There has been a decline in the SIP inflows in the last two months (May and June) before recovering in the month of July 19. What is the sense that you are getting from investors?Are they frustrated with lower or negative returns? So, how has it impacted IDFC Mutual Fund and what measures the fund house is taking to control this situation?
It is good to see that the flows are still very strong with smart investors continuing to believe in the long term benefits of staying invested and reaping the benefits. When one looks at the quarterly averages between quarter ending in December, March and June, you will notice that consistently the averages have moved up for net SIP inflows and this despite the market being extremely volatile. This indicates a maturing investor who understands the value of staying invested,especially when the market is volatile. In terms of SIP book, IDFC Mutual Fund has grown faster than the industry. The average SIP book for the industry went up by 1.4% compared to last quarter and IDFC Mutual Fund’s SIP book grew by well over 10% during the same time. This is the outcome of our sustained efforts in promoting SIP as a smarter way to invest for long term investors.

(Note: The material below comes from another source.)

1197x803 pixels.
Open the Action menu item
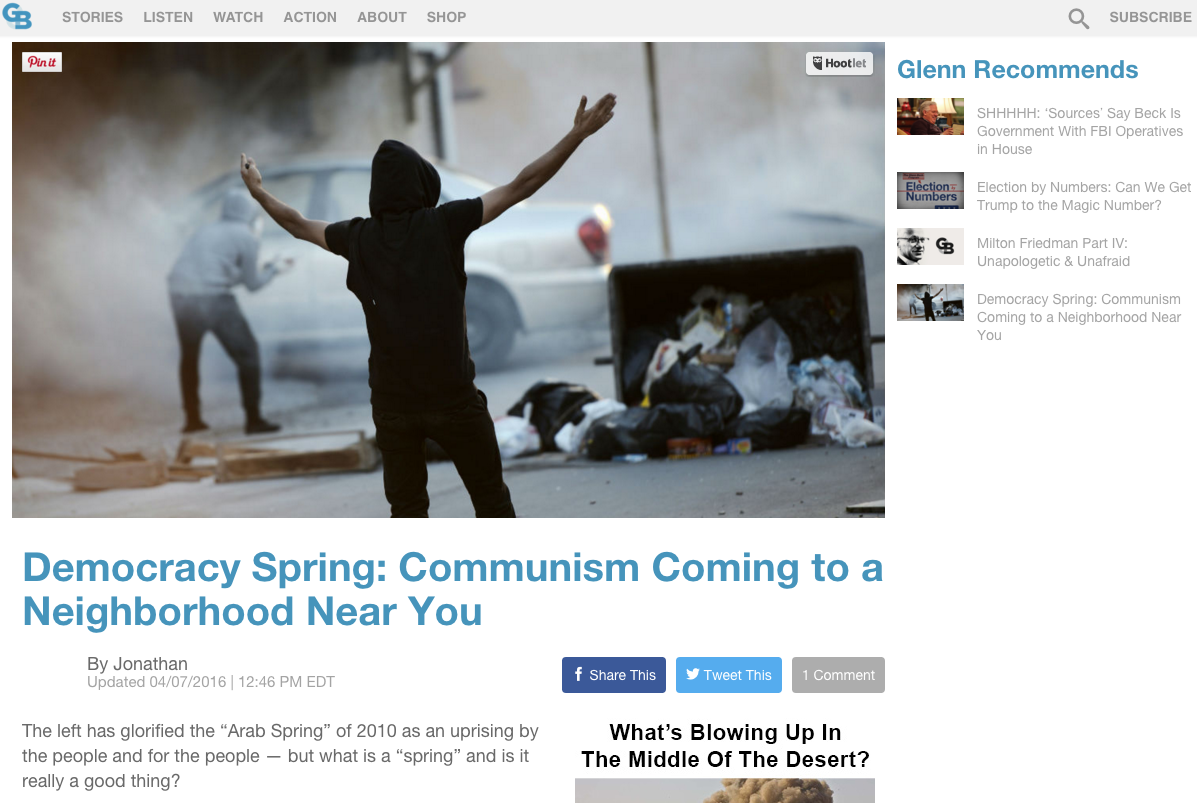[x=310, y=17]
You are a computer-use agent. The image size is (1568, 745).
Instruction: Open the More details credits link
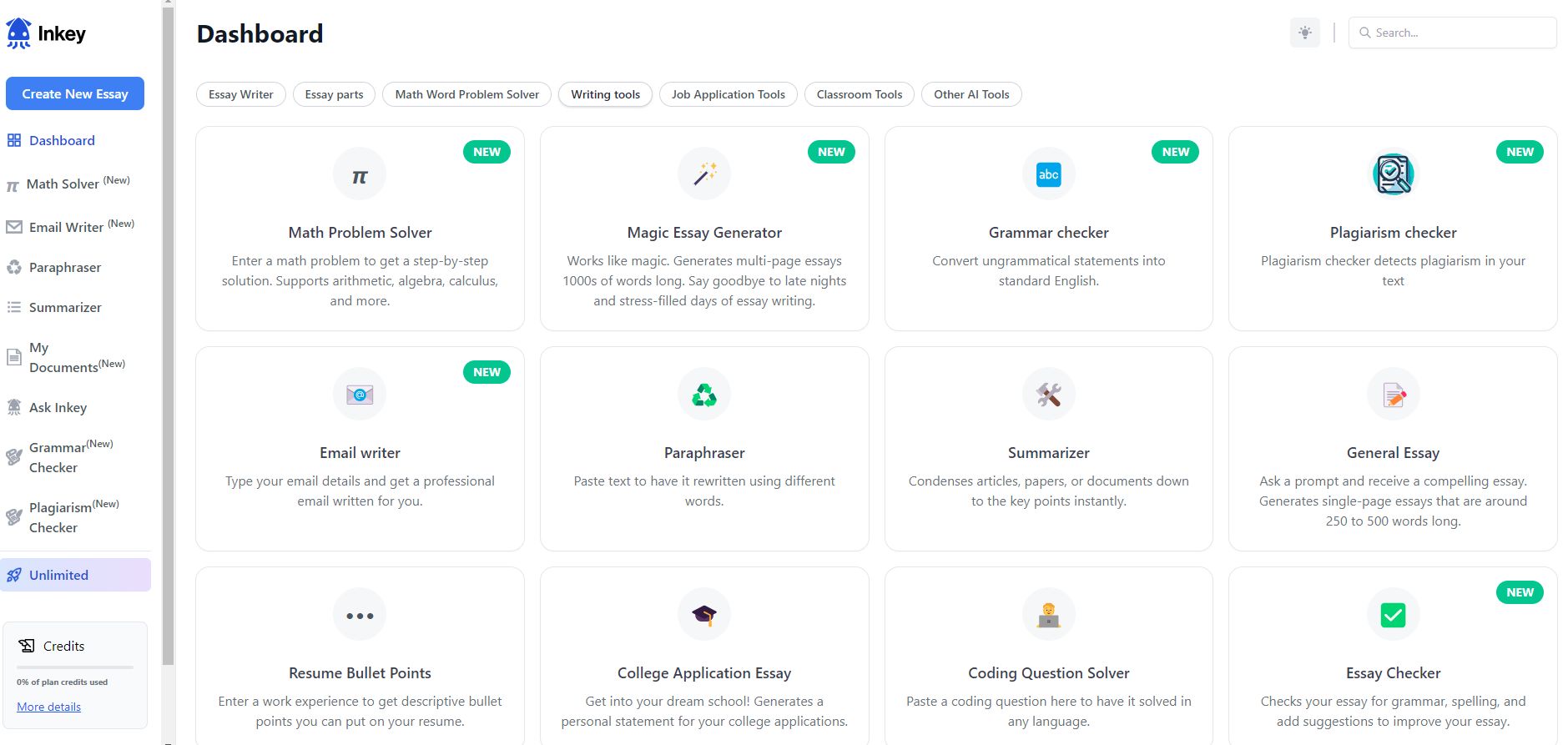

The recent credit events such as IL&FS, Essel group and DHFL have adversely impacted the debt mutual funds, specifically, the credit risk funds and FMPs. How do you look at credit risk funds, going forward?
Over the past several years, we have been consistently highlighting the fact that in fixed income, while there is no right or wrong about taking risk, one has to be aware of one’s risk appetite and look to invest accordingly. If you want more return somewhere, you have to accept higher risk, otherwise somewhere the equation will not work out. I don’t think the category itself is something that we can blame—the name says it is credit risk. Just as in equity, where investors understand the risk they take, so too in fixed income, one has to be careful therefore about how much of your allocation should be there and what do you expect of that allocation. If you prefer safety, then you have to be in the low credit risk type of product. Don’t go by just the label, but go to the portfolio level and see what level of safety it reads and if this fund offers you that level of safety, then go there.